Objective: To assess tobacco use and the awareness of and attitudes towards tobacco and its control in the adult population of Tunisia.
Methods: A cross-sectional study was conducted in 1996 of a representative national sample of 5696 subjects aged 25 and over. Data were collected by means of a questionnaire in Arabic.

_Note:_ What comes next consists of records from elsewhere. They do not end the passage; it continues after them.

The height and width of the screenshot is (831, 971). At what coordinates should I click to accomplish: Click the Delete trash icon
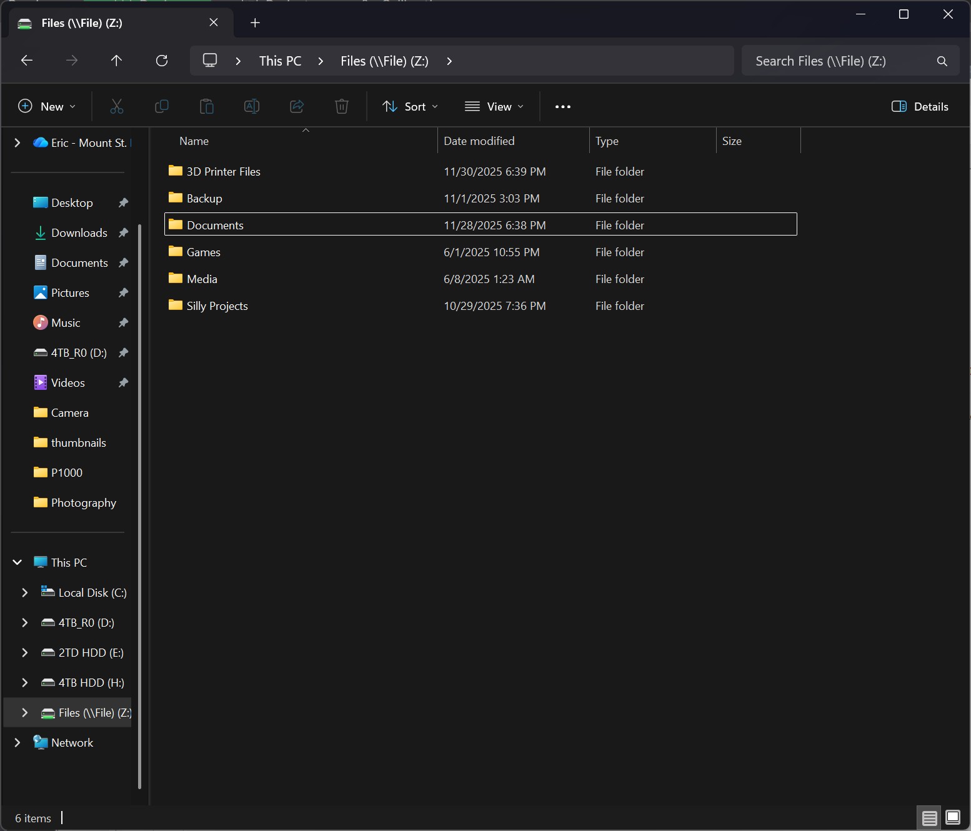(x=342, y=106)
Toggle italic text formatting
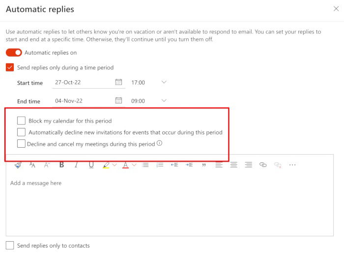Image resolution: width=344 pixels, height=258 pixels. click(76, 165)
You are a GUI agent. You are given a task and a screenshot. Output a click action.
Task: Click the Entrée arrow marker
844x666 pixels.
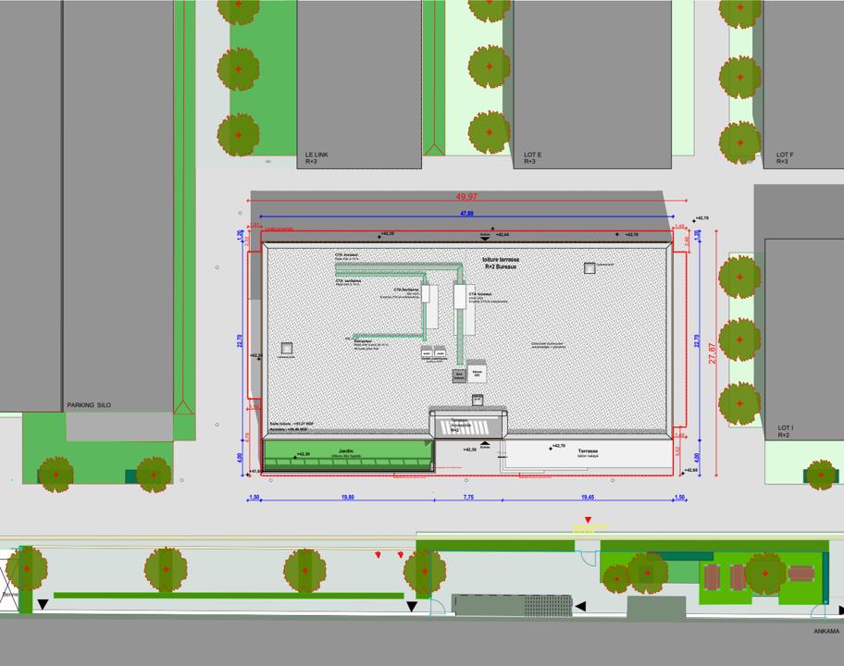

Findings: Tobacco use was reported by 30.4% of the respondents, of whom 24.6% smoked cigarettes and 5.8% consumed traditional tobacco, i.e. snuff, chewing tobacco and/or water pipe tobacco. Whereas 55.6% of men used tobacco, only 5.2% of women did so. Among men the proportion of tobacco users diminished with age as the rate of cessation increased. Among women, smoking peaked in the 35-54 age group. The proportion of men consuming traditional tobacco alone increased from 2.4% in the 25-34 age group to 20.4% in the 55+ age group; the corresponding values for women were 0.1% and 14.3%. Tobacco use was more widespread in rural than in urban areas and was relatively high among poorly educated men from economically deprived backgrounds. The use of tobacco was believed to be harmful to health by 98.6% of the respondents. Over 90% of the interviewees were aware that tobacco played a part in the development of heart disease. However, there were some gaps in awareness. A fear of cancer was expressed by 85% of the respondents, whereas only 5.6% were fearful of accidents.
Conclusions: Informational and educational campaigns relating to tobacco control should be directed at individuals and communities, taking into account the gaps in awareness of the effects of tobacco on health.